Re F. (Abduction: Child's Wishes) [2007] EWCA Civ 468, [2007] 2 FLR 697; [INCADAT cite: HC/E/UKe 906]

Here the Court of Appeal affirmed that where the exception of acquiescence was alleged oral evidence was more commonly allowed because of the necessity to ascertain the applicant's subjective state of mind, as well as his communications in response to knowledge of the removal or retention.

Finland
Supreme Court of Finland: KKO:2004:76; [INCADAT cite: HC/E/FI 839].

Ireland
In the Matter of M. N. (A Child) [2008] IEHC 382; [INCADAT cite: HC/E/IE 992].

The trial judge noted that applications were heard on affidavit evidence only, except where the Court, in exceptional circumstances, directed or permitted oral evidence.

New Zealand
Secretary for Justice v.

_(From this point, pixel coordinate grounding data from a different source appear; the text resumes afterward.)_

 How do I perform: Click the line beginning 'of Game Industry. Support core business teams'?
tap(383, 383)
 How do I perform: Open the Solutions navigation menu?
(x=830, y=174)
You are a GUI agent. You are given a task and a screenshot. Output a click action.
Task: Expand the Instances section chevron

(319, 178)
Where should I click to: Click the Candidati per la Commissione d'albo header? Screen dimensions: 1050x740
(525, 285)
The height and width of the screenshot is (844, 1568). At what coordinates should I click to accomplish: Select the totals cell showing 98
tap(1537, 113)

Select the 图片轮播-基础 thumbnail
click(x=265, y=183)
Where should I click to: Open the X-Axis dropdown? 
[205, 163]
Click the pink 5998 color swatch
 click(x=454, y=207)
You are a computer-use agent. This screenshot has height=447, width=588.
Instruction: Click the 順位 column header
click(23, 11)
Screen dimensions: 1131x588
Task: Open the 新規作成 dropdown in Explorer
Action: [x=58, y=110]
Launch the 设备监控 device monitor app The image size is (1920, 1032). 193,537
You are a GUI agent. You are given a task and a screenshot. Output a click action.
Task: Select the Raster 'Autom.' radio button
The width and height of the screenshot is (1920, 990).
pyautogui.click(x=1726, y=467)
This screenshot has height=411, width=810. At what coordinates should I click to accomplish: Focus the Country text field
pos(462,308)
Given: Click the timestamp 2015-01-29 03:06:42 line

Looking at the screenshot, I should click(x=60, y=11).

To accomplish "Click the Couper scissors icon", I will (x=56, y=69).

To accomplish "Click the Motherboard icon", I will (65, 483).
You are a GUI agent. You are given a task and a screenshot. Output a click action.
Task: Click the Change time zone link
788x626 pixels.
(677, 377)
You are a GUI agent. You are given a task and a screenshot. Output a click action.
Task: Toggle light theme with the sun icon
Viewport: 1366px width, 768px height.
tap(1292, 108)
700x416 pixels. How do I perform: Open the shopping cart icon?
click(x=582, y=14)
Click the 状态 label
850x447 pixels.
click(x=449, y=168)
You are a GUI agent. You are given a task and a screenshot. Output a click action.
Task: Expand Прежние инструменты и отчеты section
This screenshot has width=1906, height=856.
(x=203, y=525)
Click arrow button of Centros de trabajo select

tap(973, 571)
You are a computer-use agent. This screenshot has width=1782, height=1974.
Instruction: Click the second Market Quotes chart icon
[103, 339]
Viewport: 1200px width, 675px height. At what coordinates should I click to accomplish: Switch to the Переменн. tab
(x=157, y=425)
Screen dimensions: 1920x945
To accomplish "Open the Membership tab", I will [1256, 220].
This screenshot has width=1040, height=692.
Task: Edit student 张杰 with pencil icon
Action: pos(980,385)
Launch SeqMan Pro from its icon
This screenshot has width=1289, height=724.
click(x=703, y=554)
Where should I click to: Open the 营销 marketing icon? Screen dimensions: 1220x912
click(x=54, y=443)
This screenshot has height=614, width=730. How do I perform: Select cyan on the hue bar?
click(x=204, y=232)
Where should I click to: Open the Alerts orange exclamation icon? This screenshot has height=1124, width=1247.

Abrahams, ex parte Brown; [INCADAT cite: HC/E/NZ 492];

Hall v. Hibbs [1995] NZFLR 762; [INCADAT cite: HC/E/NZ 248];

South Africa
Pennello v. Pennello [2003] 1 All SA 716; [INCADAT cite: HC/E/ZA 497];

Central Authority v. H. 2008 (1) SA 49 (SCA); [INCADAT cite: HC/E/ZA 900].

In the above case the Supreme Court of Appeal noted that even where the parties had not requested that oral evidence be admitted, it might be required where a finding on the issue of consent could not otherwise be reached.

United States of America
Ferraris v. Alexander, 125 Cal. App. 4th 1417 (Cal. App. 3d. Dist., 2005); [INCADAT cite: HC/E/USs 797]

The father argued that the trial court denied him a fair hearing because it determined disputed issues of fact without hearing oral evidence from the parties.

The Court of Appeal rejected this submission noting that nothing in the Hague Convention entitled the father to an evidentiary hearing with sworn witness testimony. Moreover, it noted that under California law declarations could be used in place of witness testimony in various situations.

The Court further ruled that the father could not question the propriety of the procedure used with regard to evidence on appeal because he did not object to the use of affidavits in evidence at trial.

For a consideration of the use of oral evidence in Convention proceedings see: Beaumont P.R. and McEleavy P.E. 'The Hague Convention on International Child Abduction' OUP, Oxford, 1999 at p. 257 et seq.

Under the rules applicable within the European Union for intra-EU abductions (Council Regulation (EC) No 2201/2003 (Brussels II a)) Convention applications are now subject to additional provisions, including the requirement that an applicant be heard before a non-return order is made [Article 11(5) Brussels II a Regulation], and, that the child be heard ‘during the proceedings unless this appears inappropriate having regard to his or her age or degree of maturity' [Article 11(2) Brussels II a Regulation].